Testler

Genetik test

DMD tanısı öncelikle kas biyopsisi ile onaylanmış olsa bile, genetik test genellikle gereklidir. DNA’daki değişim ya da mutasyon hakkında daha detaylı ve özel bilgiler sağlayan farklı tiplerde genetik testler bulunmaktadır. Tanının genetik olarak doğrulanmış olması bir çok sebepten önemlidir. Çocuğun belli sayıdaki mutasyona özel klinik testler için uygun olup olmadığını belirlemeye yardım edecek ve hamilelik öncesi tanıya ve gelecekteki hamilelikleri ile ilişkili kararlarda aileye yardımcı olacaktır.

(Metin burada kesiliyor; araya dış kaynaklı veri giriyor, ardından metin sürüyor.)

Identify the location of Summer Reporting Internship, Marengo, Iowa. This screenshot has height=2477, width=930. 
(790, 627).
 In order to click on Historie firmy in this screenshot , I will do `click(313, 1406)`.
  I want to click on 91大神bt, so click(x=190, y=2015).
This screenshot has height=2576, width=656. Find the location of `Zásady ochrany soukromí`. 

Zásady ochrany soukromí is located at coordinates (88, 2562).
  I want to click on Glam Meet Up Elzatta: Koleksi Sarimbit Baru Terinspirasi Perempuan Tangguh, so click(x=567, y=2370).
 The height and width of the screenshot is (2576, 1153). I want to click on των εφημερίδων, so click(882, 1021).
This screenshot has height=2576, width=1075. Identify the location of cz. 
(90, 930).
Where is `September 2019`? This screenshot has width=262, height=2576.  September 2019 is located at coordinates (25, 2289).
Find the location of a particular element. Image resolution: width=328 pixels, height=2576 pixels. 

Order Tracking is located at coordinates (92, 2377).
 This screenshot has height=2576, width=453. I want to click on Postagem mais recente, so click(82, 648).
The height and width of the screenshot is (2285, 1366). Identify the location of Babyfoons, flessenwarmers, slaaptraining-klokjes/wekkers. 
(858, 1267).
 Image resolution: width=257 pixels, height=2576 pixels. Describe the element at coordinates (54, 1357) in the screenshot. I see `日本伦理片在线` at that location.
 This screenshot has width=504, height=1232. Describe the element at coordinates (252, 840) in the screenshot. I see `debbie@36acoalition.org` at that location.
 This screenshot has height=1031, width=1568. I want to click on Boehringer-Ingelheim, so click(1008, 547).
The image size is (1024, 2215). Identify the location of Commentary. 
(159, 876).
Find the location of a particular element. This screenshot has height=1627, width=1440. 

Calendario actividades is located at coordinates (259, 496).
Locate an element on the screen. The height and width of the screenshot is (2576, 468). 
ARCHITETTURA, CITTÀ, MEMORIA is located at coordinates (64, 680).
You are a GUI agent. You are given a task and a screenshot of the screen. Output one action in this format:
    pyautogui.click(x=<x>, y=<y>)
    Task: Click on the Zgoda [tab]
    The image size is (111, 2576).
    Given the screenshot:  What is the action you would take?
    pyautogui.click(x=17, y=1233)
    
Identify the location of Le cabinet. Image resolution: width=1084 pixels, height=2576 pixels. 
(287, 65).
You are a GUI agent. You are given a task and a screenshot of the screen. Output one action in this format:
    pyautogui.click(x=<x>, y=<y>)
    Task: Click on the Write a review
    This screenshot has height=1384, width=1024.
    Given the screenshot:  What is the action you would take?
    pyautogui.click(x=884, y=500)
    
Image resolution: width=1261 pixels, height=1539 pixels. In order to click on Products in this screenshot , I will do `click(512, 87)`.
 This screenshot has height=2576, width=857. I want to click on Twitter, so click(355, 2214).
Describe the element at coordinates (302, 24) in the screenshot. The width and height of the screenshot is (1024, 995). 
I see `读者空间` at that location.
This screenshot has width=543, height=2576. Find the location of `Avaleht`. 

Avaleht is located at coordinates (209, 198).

DNA’daki distrofin genindeki gerçek mutasyon ve değişimin önceden bilinmesi durumunda, annelerin taşıyıcı olup olmadıklarını kontrol etmek için genetik test uygulama şansları doğacaktır. Bu bilgi anne tarafındaki diğer kadın aile üyeleri (kızkardeşler, kız çocukları, teyzeler, kuzenler) açısından kendilerinin taşıyıcı olup olmadıklarını anlamaları için önemli olacaktır.

Genetik test uygulaması ve genetik danışmana başvurmak aileye, testin sonuçları ve diğer aile üyeleri üzerindeki potansiyel etkiyi anlayabilme konusunda yardım edecektir (Buraya bkz.).

Kas biyopsi analizi

Doktorunuz kas biyopsisi önermiş olabilir (analiz için küçük bir kas örneği alınır). DMD’deki genetik mutasyon vücudun distofin proteinini üretemediği ya da yeterli derecede üretemediği anlamına gelmektedir. Kas biyopsisi testleri kas hücrelerinde bulunan distrofin miktarı hakkında bilgi sağlayabilir.

Kas biyopsisi; Solda: fibriller etrafındaki distrofini gösteren normal kas. Sağda: distrofini olmayan distrofik kas.

Normal
DMD

Genetik testle tanı onaylanmışsa, kas biyopsisi gerekmeyebilir. Buna rağmen, bazı merkezlerde, DMD’nin tanılanması kas biyopsisi analizi ile yapılmaktadır. DMD’nin pozitif biyopsi tanılanmasından sonra uygulanan genetik testler, DMD’ye sebep olan DNA’daki özel değişimi ya da genetik mutasyonu belirlemek açısından hala gereklidir.

Normalde kas biyopsisi ile sağlanan iki farklı tip test mevcuttur. Bunlar distrofin için immünositokimya ve immunoblotting testleridir. Bu testler distrofin varlığı ya da yokluğunu belirlemek için yapılır ve DMD’yi diğer ılımlı formundan ayırt etmeye yardım edebilir.

Diğer testler

Geçmişte, elektromiyografi (EMG) ve sinir iletimi çalışmaları (iğne testleri) nöromusküler hastalığı olduğundan şüphelenilen çocuğun değerlendirmesinde geleneksel yöntemlerden biriydi. Uzmanlar bu testlerin DMD değerlendirmesi için uygun ve gerekli OLMADIĞI hakkında fikir birliği içerisindedirler.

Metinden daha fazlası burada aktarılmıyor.